CacheControl 0.11.0 Released

Last night I released CacheControl 0.11.0. The big change this time around is using compressed JSON to store the cache response rather than a pickled dictionary. Using pickle caused some problems if a cache was going to be read by both Python 3.x and Python 2.x clients.

Another benefit is that avoiding pickle also avoid exec’ing potentially dangerous code. It is not unreasonable that someone could include a header that could cause problems. This hasn’t happened yet, but it wouldn’t suprise me if it were feasible.

Finally, the size of the cached object should be a little smaller. Generally responses are not going to that large, but it should help if you use storage that keeps a hot keys in memory. MongoDB comes to mind along with Memcached and, probably, Redis. If you are avoiding caching large objects it could also be valuable. For example, a large sparse CSV response might be able to get compressed quite a bit to make caching it reasonable.

I haven’t don any conclusive tests regarding the actual size impact of compression, so these are just my theories. Take them with a grain of salt or let me know your experiences.

Huge thanks to Donald Stuff for sending in the compressed JSON patches as well all the folks who have submitted other suggestions and pull requests.

The Future

I’ve avoided making any major changes to CacheControl as it has been reasonably stable and flexible. There are some features that others have requested that have been too low on my own personal priorites to take time to implement.

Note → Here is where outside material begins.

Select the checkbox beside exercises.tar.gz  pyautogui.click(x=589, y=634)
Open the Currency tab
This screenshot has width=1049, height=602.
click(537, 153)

One thing I’ve been tempted to do is add more storage implementations. For example, I started working on a SQLite store. My argument, to myself at least, was that the standard library supports SQLite, which makes it a reasonable target.

I decided to stop that work as it didn’t really seem very helpful. What did seem enticing was that a cache store becoming queryable. Unfortunately, since the cache store API only gets a key and blob for the value, it would require any cache store author to unpack the blog in order read any values it is interested in.

In the future I’ll be adding a hook system to let a cache store author have access to the requests.Response object in order to create extra arguments for setting the value.

For example, in Redis, you can set an expires time the DB will use to expire the response automatically. The cache store then might have an extra method that looks like this.

class RedisCache(BaseCache):

    def on_cache_set(self, response):
        kwargs = {}
        if 'expires' not in response.headers:
            return kwargs

        return {'expires': response.headers['expires']}

    def set(self, key, value, expires=None):
        # Set the value accordingly

I’m not crazy about this API as it is a little confusing to communicate that creating a on_cache_set hook is really a way to edit the arguments sent to the set method. Maybe calling it a hook is really the wrong term. Maybe it should be called prepare and it explicitly calls set. If anyone has thoughts, please let me know!

The reasoning is that I’d like to remove the Redis cache and start a new project for CacheControl stores that includes common cache store implementations. At the very least, I’d like to find some good implementations that I can link to from the docs to help folks find a path from a local file cache to using a real database when the time comes.

Lastly, there are a couple spec related details that could use some attention that I’ll be looking at in the meantime.